CAUCHEMAR EN CUISINE
Publié le 8 Novembre 2020
Tout se passe au mieux jusqu'au moment où Léo se sent mal
dans cette cuisine du 52ème étage de la Dubaï tower.
Une bouffée de curry échappée du basmati enfume le lieu.
Saoud ouvre la fenêtre pour mieux mélanger ciel et huile épicés
et aider Léo à recouvrer ses esprits.
Rien n'y fait.
Léo, inconscient, yeux clos et apeuré montre de l'idée la fenêtre.
Un pied pend d'une jambe nue, là derrière la baie vitrée
dans une chaussure noire taille 36
puis un autre d'une jambe de bois dans une basket taille 40.
La mort mousseuse crache sur le sale de la transparence,
la bave descend laissant une trace limacée sur le carreau.

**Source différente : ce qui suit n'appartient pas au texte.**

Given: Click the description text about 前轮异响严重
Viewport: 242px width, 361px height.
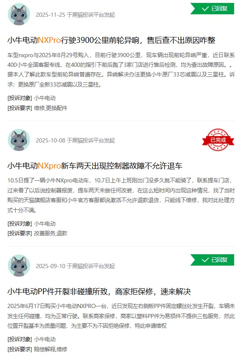Looking at the screenshot, I should [x=121, y=70].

On entend Saoud qui continue à agiter le fouet dans un basmati
qui cuit jaune et gonflé d'indifférence dans le curry.
Léo s'enroule le corps, il se sent tout risotto.

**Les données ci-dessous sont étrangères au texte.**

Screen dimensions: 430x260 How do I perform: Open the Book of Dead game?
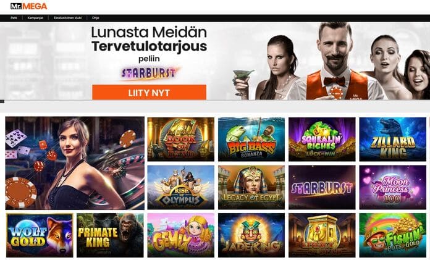(181, 140)
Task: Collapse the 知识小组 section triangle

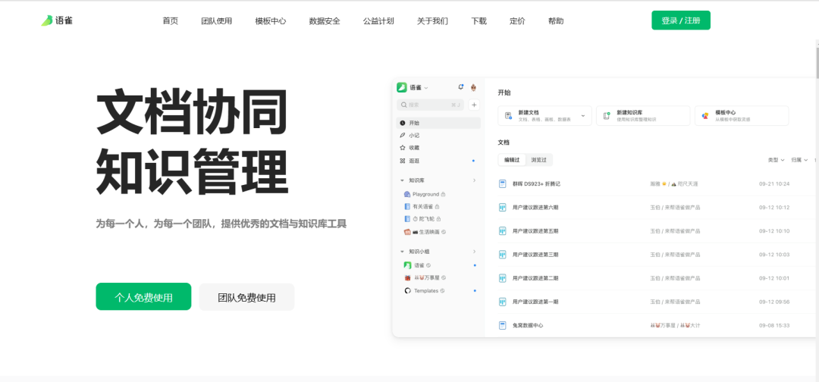Action: (402, 252)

Il se brûle les doigts à vouloir lâcher son rêve.
Il ne veut pas accrocher sa nausée aux rideaux pourtant il doit se lever,
aller vers à la fenêtre et porter secours à ces jambes.

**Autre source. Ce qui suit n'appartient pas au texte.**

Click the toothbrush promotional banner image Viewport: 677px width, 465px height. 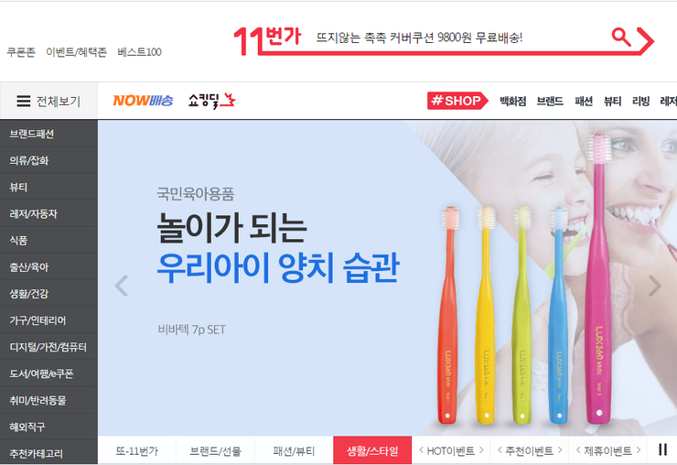387,278
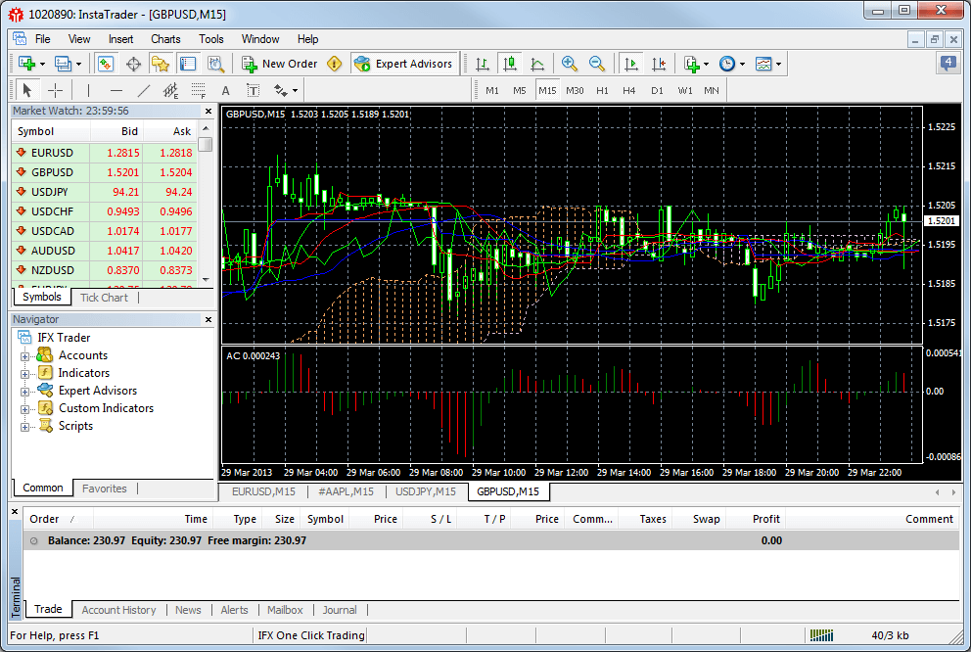Click the New Order button
971x652 pixels.
(x=280, y=64)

Et puis, le lacet de la chaussure noire est défait.
Léo doit refaire le noeud d'urgence
avant que le personnage ne trébuche sur un courant d'air
et ne tombe dans le vide mouillé du trottoir.
Léo trampoline toujours dans ses hésitations.
Il finit par se pencher sur son vertige, sourd à l'appel du vide.
Il attrape le lacet, tout tourne en boucle une dernière fois
et il ouvre enfin les yeux sur le monde.
La nacelle des laveurs de vitres descend le long de la paroi de verre.
Elle s'arrêtera au niveau de son cauchemar.
Sur la desserte, le riz gorgé de plaisir,
assaisonné et cuit à point, pilaffe d'impatience.